Award-winning children's author Sally Gardner today savaged the Government's proposed new national curriculum for stifling creativity in the classroom by leaving pupils with a diet of "exams, exams, exams, exams".

Ms Gardner, who was awarded the prestigious CILIP (Chartered Institute of Library and Information Professionals) Carnegie Medial for children's authors at a ceremony at the National History Museum at lunchtime today, said it was time for education and politics to divorce from each other.

"I come from a long line of lawyers, judges and hopeless marriages so consider myself an expert in the subject of divorce," she said in her acceptance speech. "Which is why I'd like to see a divorce in the case of politics versus state education.

"Over recent years this relationship has deteriorated beyond repair, forced schools and teachers to accommodate the whims and egos of ministers with virtually no knowledge of the departments they take over, bringing in policies that damage the future of a whole generation of children.

"What a hypocritical partner politics has turned out to be - it says it wants more children reading yet it forces libraries to close: says it wants more great diversity yet insists on uniform exams for all."

Ms Gardner, who herself is dyslexic and was written off as "unteachable" whilst at school in an age when the condition was not recognised, said: "Wouldn't it be better if we could let teachers do what they do best - teach. Not judge each child on a series of standardised tests. Let schools embrace, not exclude, those like me with a different way of thinking.

"Stop praising literacy with one hand and closing libraries with the other."

She said she had been brought up on a diet of Janet and John books as a child - "my nightmare, a reading scheme that I couldn't get out of, that I was forced to stay on until the age of 11, getting no further than Janet and John had a ball'".

Now, though, she added, John was an adviser to Education Secretary Michael Gove while Janet worked for education standards watchdog Ofsted "enjoying the terror her department can bring to schools and teachers alike".

"Both Janet and John agree with Mr Gove that learning by rote (or by rope as I call it - the gallows for the inquiring mind), is the only answer. Cut down on creativity, give the little blighters exams, exams, exams, exams until they all become good sheep."

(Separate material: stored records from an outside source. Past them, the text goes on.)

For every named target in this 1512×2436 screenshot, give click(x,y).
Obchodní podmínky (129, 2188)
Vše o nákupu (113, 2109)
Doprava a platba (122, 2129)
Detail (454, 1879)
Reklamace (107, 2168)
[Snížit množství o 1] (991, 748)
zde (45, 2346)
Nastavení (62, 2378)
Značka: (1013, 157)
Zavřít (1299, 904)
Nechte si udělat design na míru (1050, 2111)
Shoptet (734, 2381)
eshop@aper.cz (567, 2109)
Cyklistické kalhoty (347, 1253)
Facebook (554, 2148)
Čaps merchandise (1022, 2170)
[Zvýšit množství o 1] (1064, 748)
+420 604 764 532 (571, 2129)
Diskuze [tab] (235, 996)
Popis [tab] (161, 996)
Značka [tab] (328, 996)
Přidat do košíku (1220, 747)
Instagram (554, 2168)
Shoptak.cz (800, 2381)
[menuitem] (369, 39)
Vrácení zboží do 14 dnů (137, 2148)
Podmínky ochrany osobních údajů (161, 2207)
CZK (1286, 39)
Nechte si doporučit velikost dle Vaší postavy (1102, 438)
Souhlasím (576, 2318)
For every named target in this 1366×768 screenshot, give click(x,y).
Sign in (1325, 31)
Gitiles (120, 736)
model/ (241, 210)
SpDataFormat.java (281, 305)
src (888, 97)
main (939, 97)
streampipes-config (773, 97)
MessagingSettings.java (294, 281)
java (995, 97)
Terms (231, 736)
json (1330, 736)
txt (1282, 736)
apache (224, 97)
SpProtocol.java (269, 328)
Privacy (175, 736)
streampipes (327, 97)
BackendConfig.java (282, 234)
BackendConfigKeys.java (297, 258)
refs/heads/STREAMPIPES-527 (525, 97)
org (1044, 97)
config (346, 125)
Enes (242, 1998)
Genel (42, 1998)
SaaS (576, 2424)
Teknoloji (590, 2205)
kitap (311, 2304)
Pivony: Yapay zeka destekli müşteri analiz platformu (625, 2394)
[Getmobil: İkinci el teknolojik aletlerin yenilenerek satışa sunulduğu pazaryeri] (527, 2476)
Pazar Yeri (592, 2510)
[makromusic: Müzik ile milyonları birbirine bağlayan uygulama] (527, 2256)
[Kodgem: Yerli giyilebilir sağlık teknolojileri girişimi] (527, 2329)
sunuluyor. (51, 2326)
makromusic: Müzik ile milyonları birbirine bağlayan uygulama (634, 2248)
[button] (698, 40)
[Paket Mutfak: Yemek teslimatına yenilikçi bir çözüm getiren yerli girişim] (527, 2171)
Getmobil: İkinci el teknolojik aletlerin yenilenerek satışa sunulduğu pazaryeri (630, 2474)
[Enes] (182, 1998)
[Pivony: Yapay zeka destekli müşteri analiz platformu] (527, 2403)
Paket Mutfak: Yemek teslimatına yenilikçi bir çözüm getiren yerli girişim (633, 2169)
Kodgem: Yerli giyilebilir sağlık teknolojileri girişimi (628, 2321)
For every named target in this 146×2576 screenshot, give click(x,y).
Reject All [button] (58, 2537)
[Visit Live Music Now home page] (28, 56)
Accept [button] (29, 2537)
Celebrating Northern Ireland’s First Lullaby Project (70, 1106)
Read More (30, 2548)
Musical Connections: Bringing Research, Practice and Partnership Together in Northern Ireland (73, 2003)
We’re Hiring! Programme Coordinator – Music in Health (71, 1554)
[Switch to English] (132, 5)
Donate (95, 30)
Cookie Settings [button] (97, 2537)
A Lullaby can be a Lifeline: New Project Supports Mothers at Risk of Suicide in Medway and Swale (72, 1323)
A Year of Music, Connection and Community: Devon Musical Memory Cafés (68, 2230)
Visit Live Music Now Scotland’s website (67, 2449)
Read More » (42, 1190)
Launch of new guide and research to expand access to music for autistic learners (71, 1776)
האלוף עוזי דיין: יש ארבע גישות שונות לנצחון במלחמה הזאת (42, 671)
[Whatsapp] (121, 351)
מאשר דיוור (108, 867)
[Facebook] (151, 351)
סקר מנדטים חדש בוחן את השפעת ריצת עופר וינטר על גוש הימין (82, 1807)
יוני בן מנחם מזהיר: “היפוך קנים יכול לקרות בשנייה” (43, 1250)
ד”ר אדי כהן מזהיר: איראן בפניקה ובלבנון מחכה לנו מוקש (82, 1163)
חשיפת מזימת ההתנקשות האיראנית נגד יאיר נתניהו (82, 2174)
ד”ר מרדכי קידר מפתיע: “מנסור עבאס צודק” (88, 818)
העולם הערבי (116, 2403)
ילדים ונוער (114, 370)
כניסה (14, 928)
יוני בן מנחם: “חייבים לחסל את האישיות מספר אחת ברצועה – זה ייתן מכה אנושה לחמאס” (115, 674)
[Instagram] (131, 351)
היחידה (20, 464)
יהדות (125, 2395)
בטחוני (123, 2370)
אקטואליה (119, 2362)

She concluded: "Lastly, I would like to say: you can spell every word in the dictionary and know every grammar rule in the world but this does not make you a writer and it does not give you an imagination."

Sally Gardner won the coveted award for her novel, Maggot Moon, featuring an unlikely hero, Standish, who - like his creator is dyslexic and stands up to a sinister dictatorship while friends and family "disappear".

Yesterday she described her dyslexia as a "gift, adding: "Without books, I would not be a writer and without the zeal of librarians I would not have won this award.

"I believe teachers and librarians should be free to instil a life-long love of learning, without being policed by an outdated curriculum.

"I firmly believe Gove's new curriculum excludes rather than embraces those like me, and millions of others, with a different way of seeing and thinking."

Past winners of the medal include Arthur Ransome, C.S.Lewis, Terry Pratchett, Philip Pullman, Noel Streatfield and Penelope Lively.